鄺堂主的臉頰抽搐了一下,咬牙說道:「滾吧!別給臉不要臉!今日是我跟趕屍門之間的恩怨,你們蠱門無需插手,跟你們沒有關係!」
柳娘炮五指張開,將金蠶蠱握在掌心:「如果我說,今天這件事情,我非得插手管一管呢?」
鄺堂主冷冷笑道:「天堂有路你不走,地獄無門你偏要闖!我是給你活命的機會,你可不要自討苦吃!否則,休怪我刀下無情!」
「唉唉唉,你大爺的,你到底打不打,說那麼多屁話做什麼?我看你呀,根本就不敢動手吧!啦啦啦!」磊子也是個嘴裡含刀,說話帶刺的傢伙,不僅毫無情面地揭了鄺堂主的臉面,居然還衝著鄺堂主做了個鬼臉。
鄺堂主被柳娘炮和磊子一唱一和,諷刺挖苦的肺都快氣炸了,當下揚起大砍刀,唰的一聲勁風響,怒氣騰騰地說道:「今日,你們誰也別想離開這裡,無論是趕屍門,還是蠱門,既然你們存心想跟排教作對,那就怪不得我了!」
我冷哼一聲,啐罵道:「要臉不?你都是排教叛徒了,還好意思口口聲聲打著排教的旗號呢?」
「臭小子,老子第一個弄死你!」
鄺堂主怒吼一聲,轉身向我衝過來,刀路剛猛無比,刀鋒劃破空氣,空氣發出那種類似布匹撕裂的聲音,令人心驚肉跳。
我之前已經領教過鄺堂主的刀路,一個人不能在同一個地方跌倒兩次,所以當他再次出刀的時候,我早已做好了準備。
我知道如果一旦動手,鄺堂主第一個要除掉的目標肯定是我,有兩方面原因,一,我知曉他的秘密,他必須除掉我;二,柳娘炮手中有金蠶蠱,鄺堂主多少還是有些忌憚,而且他更加忌憚柳娘炮背後的蠱門老祖。
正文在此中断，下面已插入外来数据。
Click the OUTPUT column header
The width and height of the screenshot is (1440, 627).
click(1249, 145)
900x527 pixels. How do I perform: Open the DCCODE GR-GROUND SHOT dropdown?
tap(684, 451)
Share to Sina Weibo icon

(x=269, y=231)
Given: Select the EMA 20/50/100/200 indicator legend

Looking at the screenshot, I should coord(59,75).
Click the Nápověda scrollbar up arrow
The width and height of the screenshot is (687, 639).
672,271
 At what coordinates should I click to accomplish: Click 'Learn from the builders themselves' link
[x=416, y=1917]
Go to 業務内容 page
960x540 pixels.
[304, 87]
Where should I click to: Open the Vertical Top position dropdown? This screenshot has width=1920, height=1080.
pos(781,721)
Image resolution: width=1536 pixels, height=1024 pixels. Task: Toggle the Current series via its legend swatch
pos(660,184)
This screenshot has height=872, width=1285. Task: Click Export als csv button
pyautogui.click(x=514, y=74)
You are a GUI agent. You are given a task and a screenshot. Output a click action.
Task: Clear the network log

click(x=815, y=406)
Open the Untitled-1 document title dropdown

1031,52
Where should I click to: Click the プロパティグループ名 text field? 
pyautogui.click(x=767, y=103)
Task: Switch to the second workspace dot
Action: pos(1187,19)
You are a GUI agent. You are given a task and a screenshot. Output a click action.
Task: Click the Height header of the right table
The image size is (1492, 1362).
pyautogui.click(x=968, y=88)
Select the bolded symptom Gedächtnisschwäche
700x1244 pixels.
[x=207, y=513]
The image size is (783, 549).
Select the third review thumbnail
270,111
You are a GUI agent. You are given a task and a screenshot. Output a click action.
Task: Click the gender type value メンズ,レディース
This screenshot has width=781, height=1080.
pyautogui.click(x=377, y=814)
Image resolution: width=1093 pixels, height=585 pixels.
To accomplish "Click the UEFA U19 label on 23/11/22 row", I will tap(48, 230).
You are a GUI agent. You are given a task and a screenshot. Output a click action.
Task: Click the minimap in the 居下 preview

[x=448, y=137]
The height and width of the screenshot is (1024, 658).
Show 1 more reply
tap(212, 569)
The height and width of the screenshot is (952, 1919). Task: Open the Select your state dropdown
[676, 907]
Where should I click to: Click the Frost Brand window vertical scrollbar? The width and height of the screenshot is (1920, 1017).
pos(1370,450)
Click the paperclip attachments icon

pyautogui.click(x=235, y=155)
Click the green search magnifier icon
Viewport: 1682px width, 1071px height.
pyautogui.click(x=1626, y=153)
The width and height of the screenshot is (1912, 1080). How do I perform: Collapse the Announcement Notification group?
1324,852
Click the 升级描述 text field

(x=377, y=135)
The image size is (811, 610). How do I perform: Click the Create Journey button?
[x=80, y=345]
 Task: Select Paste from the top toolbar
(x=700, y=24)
所以,我早就料到,他第一個一定會對我出手。
呀!
勁風聲大作,刀隨聲到。
大砍刀虎虎生風,直接向我迎面劈落。
我並沒有像方才那樣,在慌亂之中忙著閃避。
我越是慌亂,其實越是著了鄺堂主的道兒。
所以,這一次,我強迫自己冷靜下來。
若想摸清楚鄺堂主的刀路,我必須要突破自己的心理障礙,那就是把生死置之度外。
因為他的刀路剛猛有力,往往看見他出刀,很多人就已經產生了畏懼感,就像我剛才那樣,表現得十分慌亂。
而我要做的,就是克服這種慌亂,這樣才能夠保持頭腦冷靜。
這一刻,我沒有畏懼,也沒有逃避,我忘記了生死,眼睛直勾勾地盯著鄺堂主手中的大砍刀,刀鋒在我的瞳孔裡劃出一道雪亮的弧線。
「就是現在!」
我的大腦裡閃過這一個念頭,身體突然動了,但只是輕輕地側了一下身子,看似非常簡單的閃避,但效果卻出乎意料的好,刀鋒貼著我的髮梢,胸口,一直劈落到腳尖,最後根本就沒有劈中我,而是生生斬落在地上,發出咣噹一聲脆響,火星飛濺。
我打了個冷顫,心中泛起的卻是一絲驚喜,剛才雖然看上去十分的危險,幾乎在鬼門關走了一遭,但是因為我吃準了鄺堂主的刀路,所以有驚無險地成功避開。
在外人看來,我也許是僥倖躲過這一刀。
其實於我自己而言,我知道是自己戰勝了自己。
鄺堂主也沒有想到我竟然會成功避開這一刀,大砍刀劈落在地上,震得他虎口發麻,無法在第一時間收回大砍刀。
我瞅準這個時間差,抬手一鞭,毫不留情地招呼在鄺堂主的臉上。
噼啪!
一抹血花飛濺而起,鄺堂主發出一聲慘叫,竟然丟棄了手裡的大刀,捂著臉狼狽地翻滾開去,鮮血順著他的指縫瘋狂流出來。